Whitt voluntarily entered the psychiatric facility after firing a shot at her first husband. Joe Whitt molested and raped the children, she testified, and she fired at him in their defense.
Updike seized the moment to exploit her tendency to behave violently. "So in reaction to a difficult situation, your thought pattern was to kill him," he said.
Within five months after Thompson's death, Whitt married Bennie Sloan. That marriage lasted three weeks; Whitt said she caught him having sex with someone else during their Mexican honeymoon.
Sloan paid Whitt $40,000 and gave her a new car under terms of a hand-written separation agreement penned by Whitt.
"Isn't the real reason you got involved with Roy Thompson and Bennie Sloan financial?" Updike asked.
No, she replied: she loved Thompson; and she hoped Sloan would provide emotional stability for her children.
In closing arguments, Updike painted Whitt as a scheming and greedy woman - cunning enough to kill a man for money.
Defense attorney Harry Garrett countered that his client's actions since the accident - including convictions for welfare fraud and assaulting ex-boyfriend Michael Stanback's wife - should not darken her chances of a reduced sentence.

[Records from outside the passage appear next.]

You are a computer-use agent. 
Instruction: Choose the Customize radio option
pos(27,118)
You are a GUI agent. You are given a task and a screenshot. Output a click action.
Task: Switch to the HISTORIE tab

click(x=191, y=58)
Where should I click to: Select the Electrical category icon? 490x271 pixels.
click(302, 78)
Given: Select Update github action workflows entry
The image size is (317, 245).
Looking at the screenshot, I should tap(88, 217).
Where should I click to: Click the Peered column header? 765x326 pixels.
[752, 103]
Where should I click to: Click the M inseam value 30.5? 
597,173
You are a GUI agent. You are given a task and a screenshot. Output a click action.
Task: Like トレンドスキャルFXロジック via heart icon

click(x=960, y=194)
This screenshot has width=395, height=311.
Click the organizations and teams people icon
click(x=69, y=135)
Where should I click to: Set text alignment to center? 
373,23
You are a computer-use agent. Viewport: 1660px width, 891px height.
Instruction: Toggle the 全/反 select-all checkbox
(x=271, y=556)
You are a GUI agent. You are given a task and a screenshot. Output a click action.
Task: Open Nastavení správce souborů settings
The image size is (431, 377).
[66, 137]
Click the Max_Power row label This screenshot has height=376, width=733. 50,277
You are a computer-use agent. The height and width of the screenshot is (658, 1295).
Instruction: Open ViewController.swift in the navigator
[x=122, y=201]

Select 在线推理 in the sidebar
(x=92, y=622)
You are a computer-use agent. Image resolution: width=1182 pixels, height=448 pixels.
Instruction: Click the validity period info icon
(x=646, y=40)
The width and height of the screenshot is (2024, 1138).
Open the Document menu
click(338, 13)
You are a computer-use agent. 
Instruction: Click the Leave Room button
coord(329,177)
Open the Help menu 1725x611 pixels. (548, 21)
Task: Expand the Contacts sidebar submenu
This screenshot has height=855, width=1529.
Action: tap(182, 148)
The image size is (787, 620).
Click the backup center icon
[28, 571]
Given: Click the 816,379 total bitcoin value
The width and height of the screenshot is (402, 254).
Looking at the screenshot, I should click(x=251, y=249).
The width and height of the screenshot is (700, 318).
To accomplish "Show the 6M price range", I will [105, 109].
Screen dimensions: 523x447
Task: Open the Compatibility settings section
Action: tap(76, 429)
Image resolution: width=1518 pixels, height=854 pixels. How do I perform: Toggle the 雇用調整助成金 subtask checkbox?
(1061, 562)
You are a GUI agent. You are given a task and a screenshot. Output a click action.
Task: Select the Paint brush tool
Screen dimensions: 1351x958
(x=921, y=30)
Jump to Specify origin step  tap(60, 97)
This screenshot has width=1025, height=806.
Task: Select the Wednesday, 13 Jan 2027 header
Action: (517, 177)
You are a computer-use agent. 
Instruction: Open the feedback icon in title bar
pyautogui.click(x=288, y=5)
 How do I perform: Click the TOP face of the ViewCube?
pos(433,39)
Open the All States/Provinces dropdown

He concluded by reminding Sweeney that Whitt still has two teen-age children for whom she is responsible.
As Sweeney delivered the sentence, Whitt bowed her head silently.
Afterward, daughter JoAnne Wilshire cried on a relative's shoulder and said the 40-year sentence - instead of life - was the only positive result of Wednesday's sentencing.
Darlene Stanley, Whitt's oldest daughter, affirmed her belief in Whitt's innocence. "It seems like everything's based on lies and false accusations, and that's not fair," she said.